**Records provided**
■ ■ ■ ■
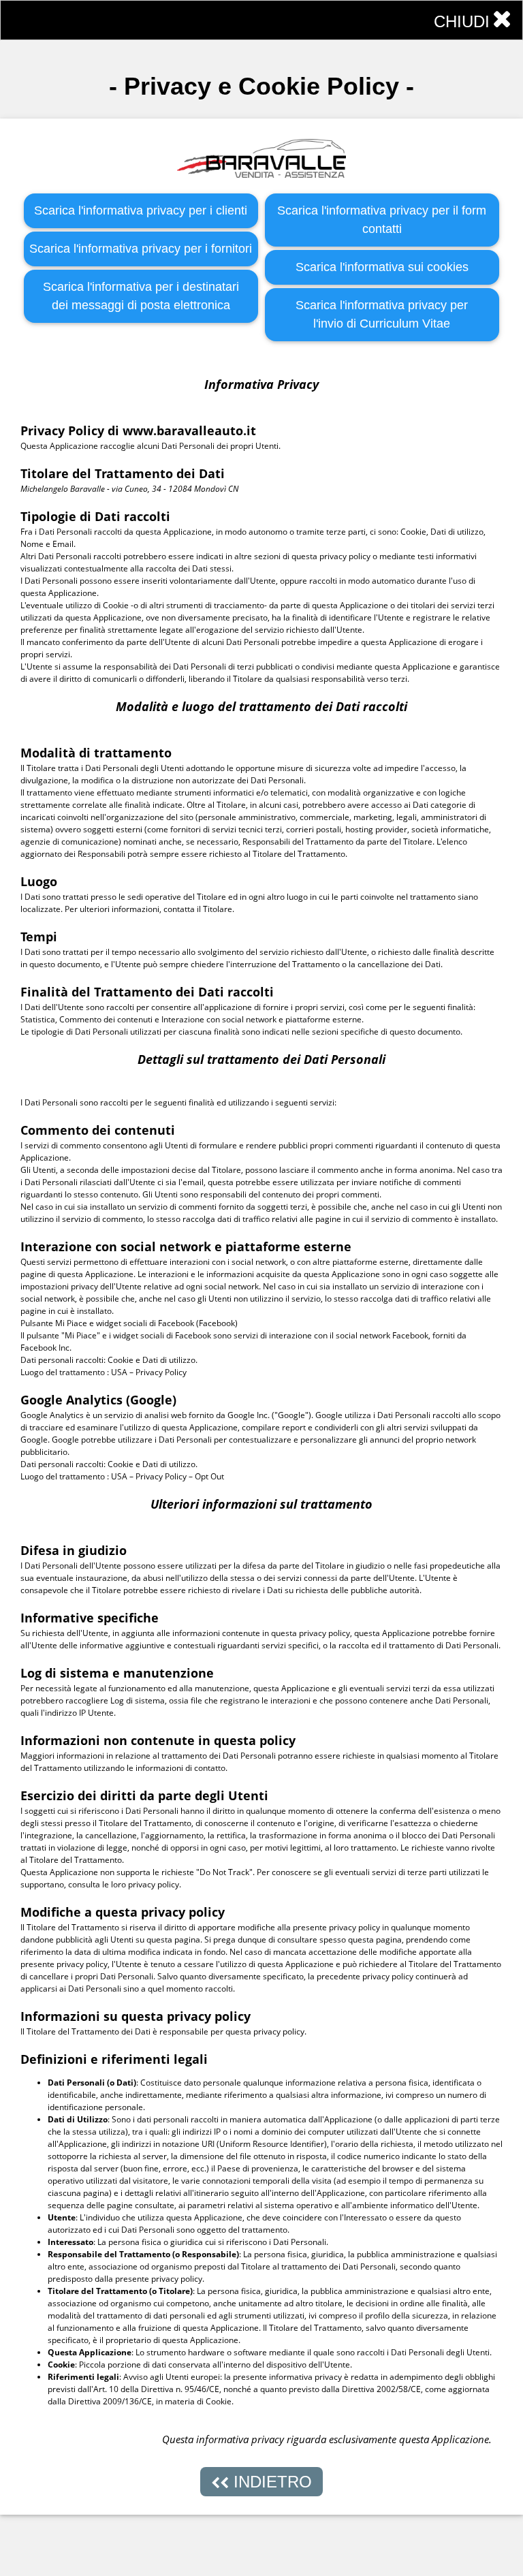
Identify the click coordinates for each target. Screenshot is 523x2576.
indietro (270, 2481)
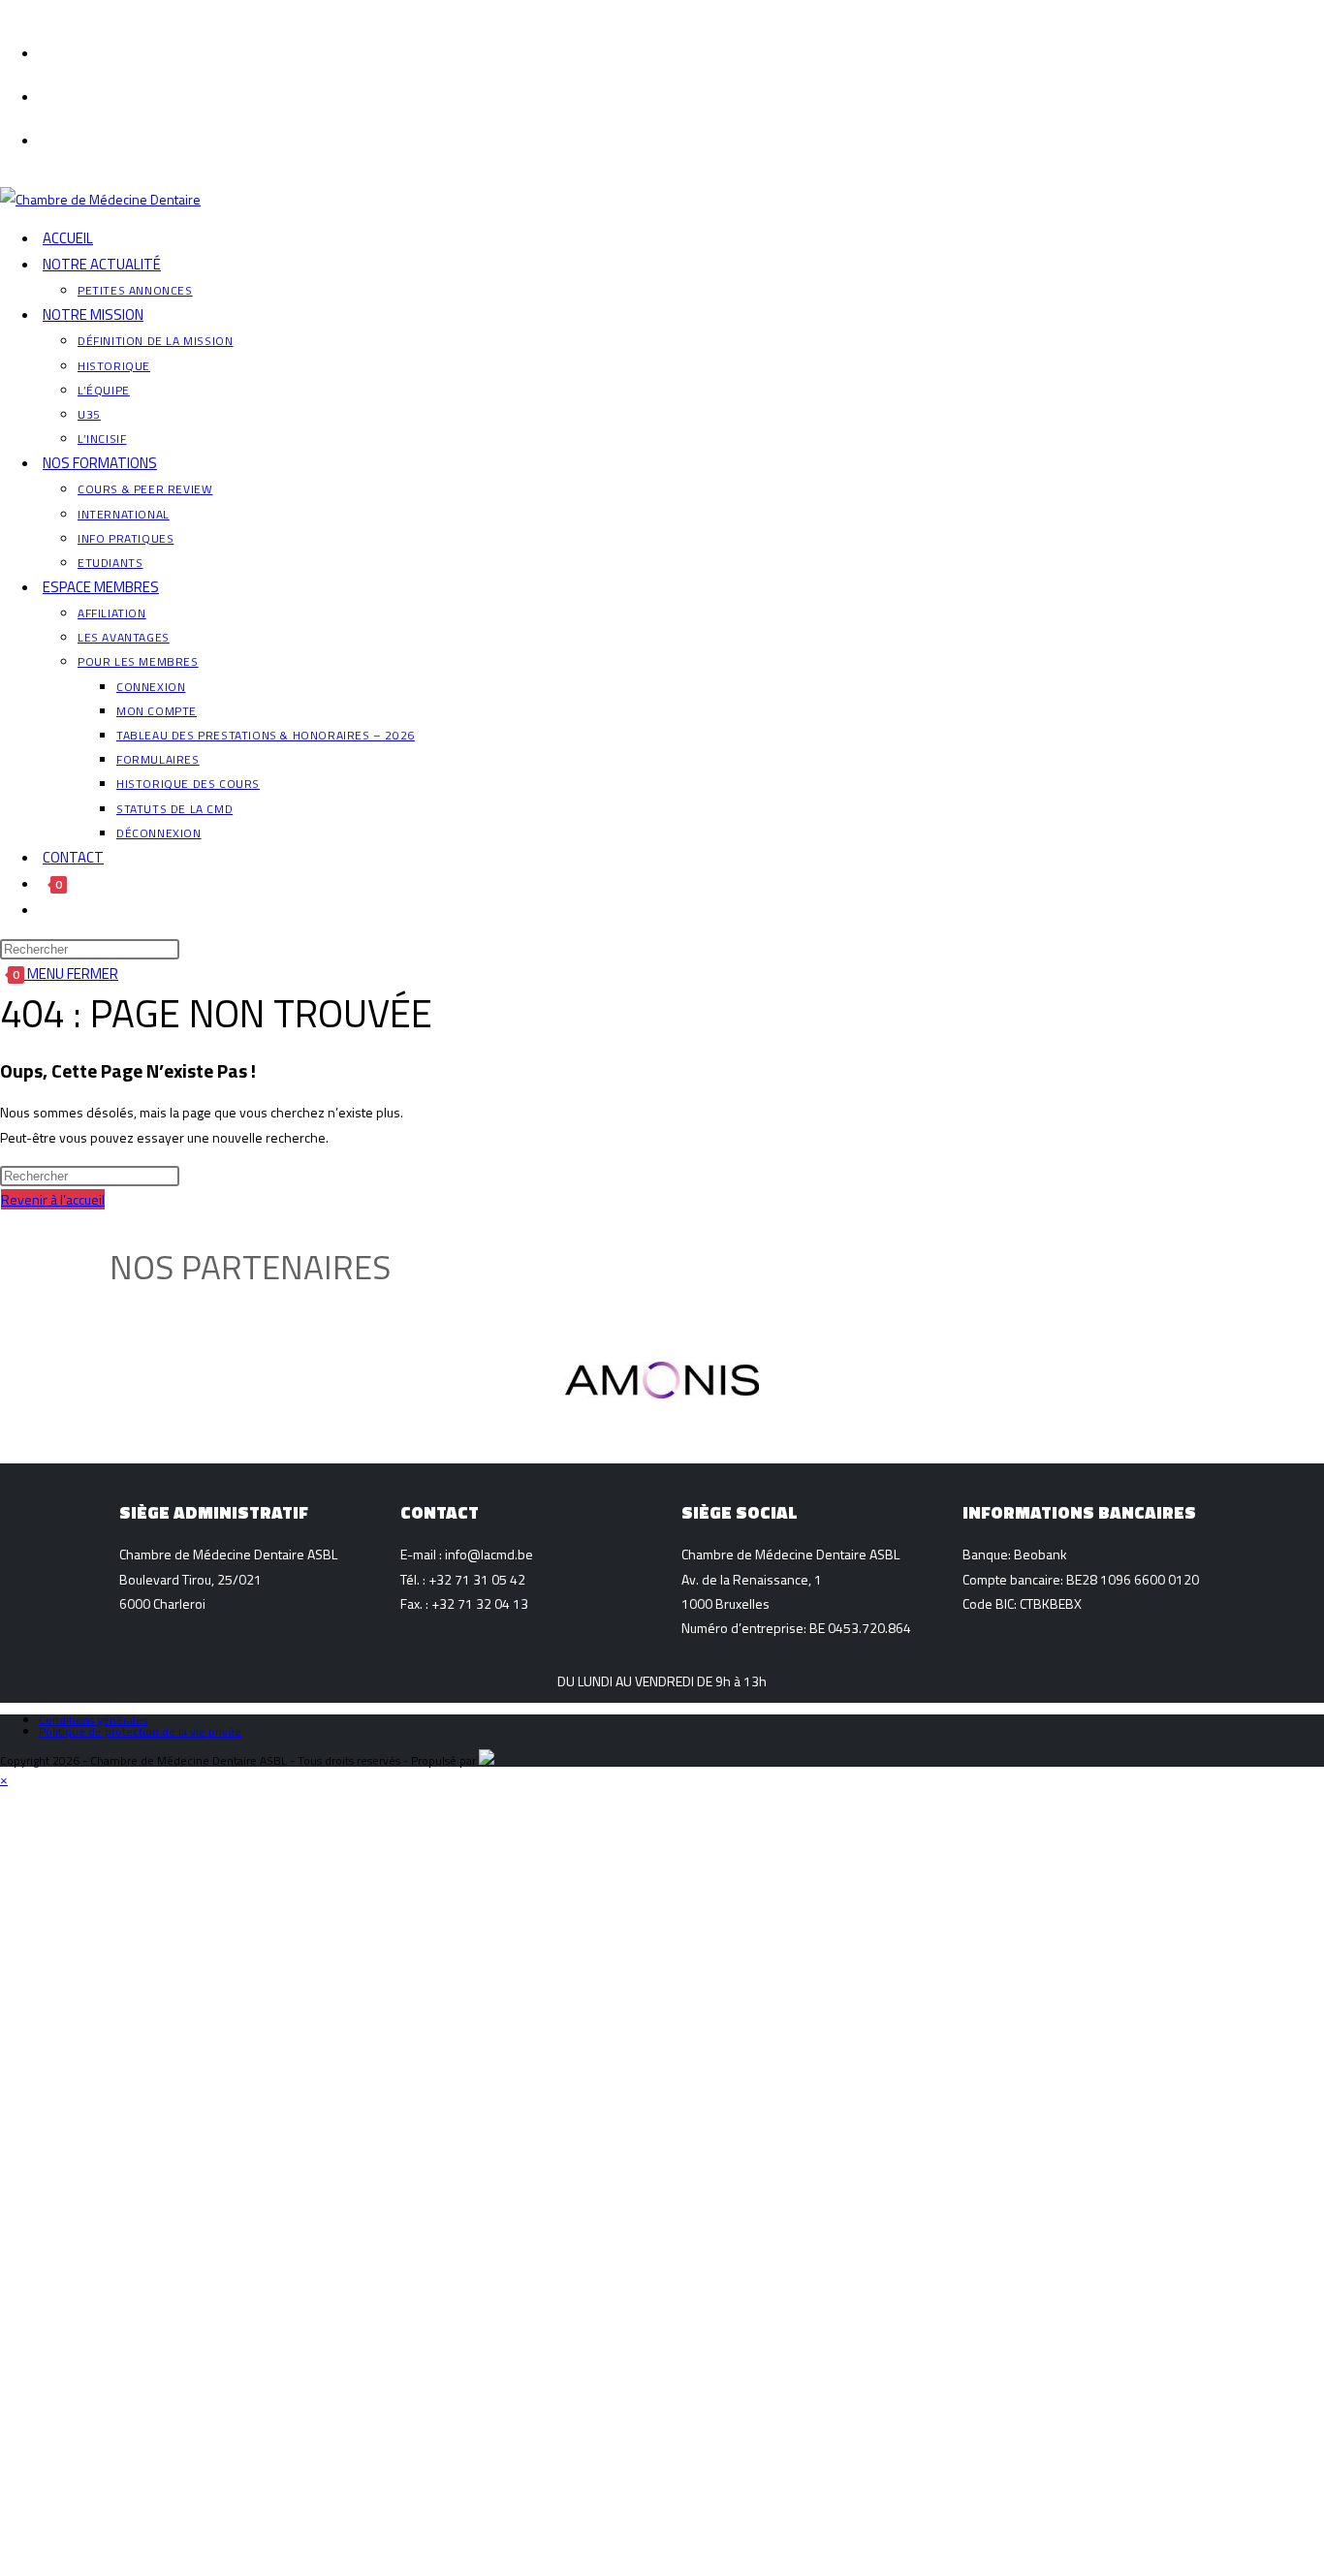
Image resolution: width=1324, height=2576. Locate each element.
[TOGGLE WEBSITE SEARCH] (43, 909)
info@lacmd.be (489, 1554)
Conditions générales (93, 1720)
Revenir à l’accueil (53, 1199)
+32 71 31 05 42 (476, 1579)
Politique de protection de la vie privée (140, 1731)
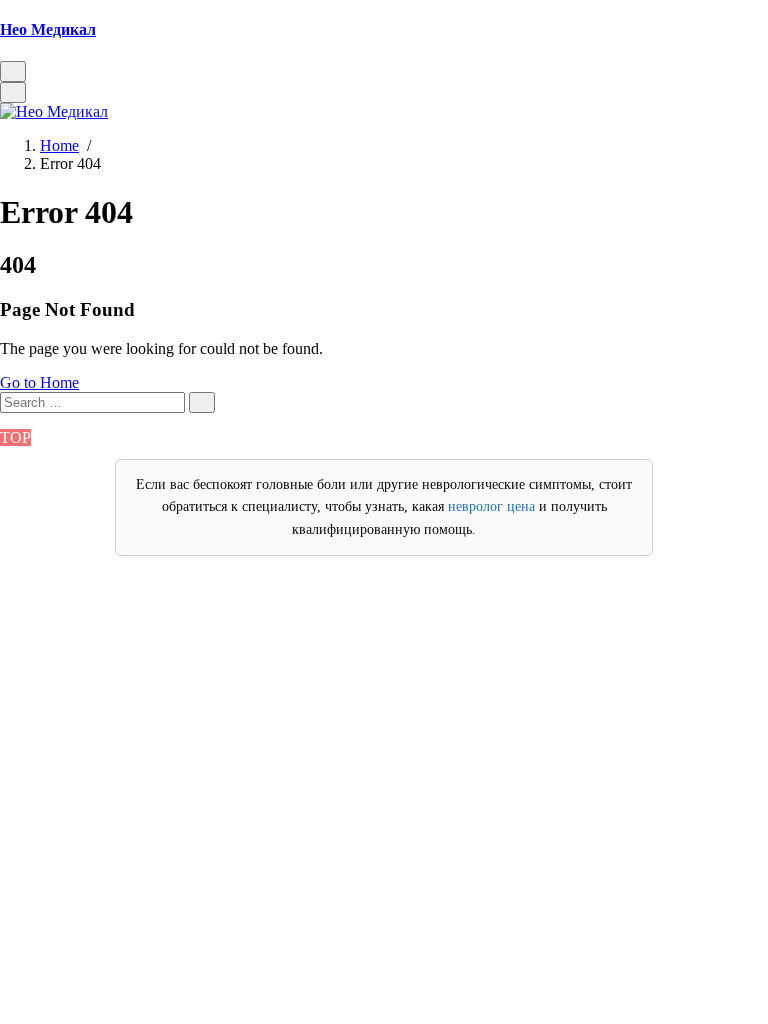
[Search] (202, 402)
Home (59, 145)
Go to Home (39, 382)
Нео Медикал (48, 29)
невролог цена (491, 506)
■ ■ ■ ■
**Task**
No picture belongs in the copy; return the rest of the listing exactly.

**Answer to this exercise**
Identify the click coordinates for each target. Screenshot is 523x2576.
indietro (270, 2481)
Image resolution: width=1324, height=2576. Locate each element.
[TOGGLE WEBSITE SEARCH] (43, 909)
info@lacmd.be (489, 1554)
Conditions générales (93, 1720)
Revenir à l’accueil (53, 1199)
+32 71 31 05 42 (476, 1579)
Politique de protection de la vie privée (140, 1731)
[Search] (202, 402)
Home (59, 145)
Go to Home (39, 382)
Нео Медикал (48, 29)
невролог цена (491, 506)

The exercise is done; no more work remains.